Mobile OS – Introduction

A Mobile Operating System or Mobile OS is an operating system for phones, tablets, smartwatches, or other mobile devices. While computers such as typical laptops are ‘mobile’, the operating systems usually used on them are not considered mobile ones, as they were originally designed for desktop computers that historically did not have or need specific mobile features.
Mobile operating systems combine features of a personal computer operating system with other features useful for mobile or handheld use including a wireless inbuilt modem and SIM tray for telephony and data connection, a touchscreen, cellular, Bluetooth, Wi-Fi Protected Access, Wi-Fi, Global Positioning System (GPS) mobile navigation, video- and single-frame picture cameras, speech recognition, voice recorder, music player, near field communication, and infrared blaster.

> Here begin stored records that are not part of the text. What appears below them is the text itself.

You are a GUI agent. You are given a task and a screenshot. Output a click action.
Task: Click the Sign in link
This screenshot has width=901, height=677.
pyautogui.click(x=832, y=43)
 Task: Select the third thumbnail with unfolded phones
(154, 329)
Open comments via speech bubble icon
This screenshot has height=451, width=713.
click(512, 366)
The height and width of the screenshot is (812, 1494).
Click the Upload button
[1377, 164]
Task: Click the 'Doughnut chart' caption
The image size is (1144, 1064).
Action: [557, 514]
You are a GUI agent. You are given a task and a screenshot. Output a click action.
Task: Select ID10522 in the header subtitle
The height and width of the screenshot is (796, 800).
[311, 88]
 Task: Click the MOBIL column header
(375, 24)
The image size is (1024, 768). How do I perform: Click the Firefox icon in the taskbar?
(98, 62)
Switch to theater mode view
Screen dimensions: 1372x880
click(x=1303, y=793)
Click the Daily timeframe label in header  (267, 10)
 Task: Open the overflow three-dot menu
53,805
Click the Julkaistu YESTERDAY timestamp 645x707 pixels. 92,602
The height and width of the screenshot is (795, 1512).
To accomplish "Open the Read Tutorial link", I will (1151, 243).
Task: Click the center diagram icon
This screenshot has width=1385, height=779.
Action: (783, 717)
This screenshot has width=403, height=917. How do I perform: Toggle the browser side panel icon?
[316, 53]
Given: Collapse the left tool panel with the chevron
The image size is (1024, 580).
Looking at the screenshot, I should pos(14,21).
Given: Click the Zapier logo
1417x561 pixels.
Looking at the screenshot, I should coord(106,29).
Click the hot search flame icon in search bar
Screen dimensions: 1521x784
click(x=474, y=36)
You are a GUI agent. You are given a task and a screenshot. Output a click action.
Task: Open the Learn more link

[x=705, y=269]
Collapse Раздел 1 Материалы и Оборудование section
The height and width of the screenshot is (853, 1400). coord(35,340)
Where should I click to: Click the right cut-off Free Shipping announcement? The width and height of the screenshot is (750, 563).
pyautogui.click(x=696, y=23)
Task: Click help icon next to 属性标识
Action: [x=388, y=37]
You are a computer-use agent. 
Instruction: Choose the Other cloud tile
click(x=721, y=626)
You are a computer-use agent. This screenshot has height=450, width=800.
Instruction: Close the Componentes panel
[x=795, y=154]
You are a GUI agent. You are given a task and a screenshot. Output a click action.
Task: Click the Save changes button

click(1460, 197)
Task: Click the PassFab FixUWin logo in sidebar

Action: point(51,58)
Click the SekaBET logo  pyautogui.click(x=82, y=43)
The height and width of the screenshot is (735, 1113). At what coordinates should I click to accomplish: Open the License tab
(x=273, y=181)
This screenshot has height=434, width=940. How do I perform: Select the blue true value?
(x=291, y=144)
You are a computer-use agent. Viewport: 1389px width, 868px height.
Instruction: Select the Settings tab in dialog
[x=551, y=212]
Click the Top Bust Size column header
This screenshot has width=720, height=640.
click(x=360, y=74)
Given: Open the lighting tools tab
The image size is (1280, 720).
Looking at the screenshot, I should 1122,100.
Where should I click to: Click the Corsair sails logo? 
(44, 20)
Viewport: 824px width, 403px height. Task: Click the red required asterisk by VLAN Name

By Q1 2018, over 383 million smartphones were sold with 86.2 percent running Android and 12.9 percent running iOS. Android alone is more popular than the popular desktop operating system Windows, and in general smartphone use (even without tablets) outnumber desktop use.
Mobile devices with mobile communications abilities (e.g., smartphones) contain two mobile operating systems – the main user-facing software platform is supplemented by a second low-level proprietary real-time operating system which operates the radio and other hardware.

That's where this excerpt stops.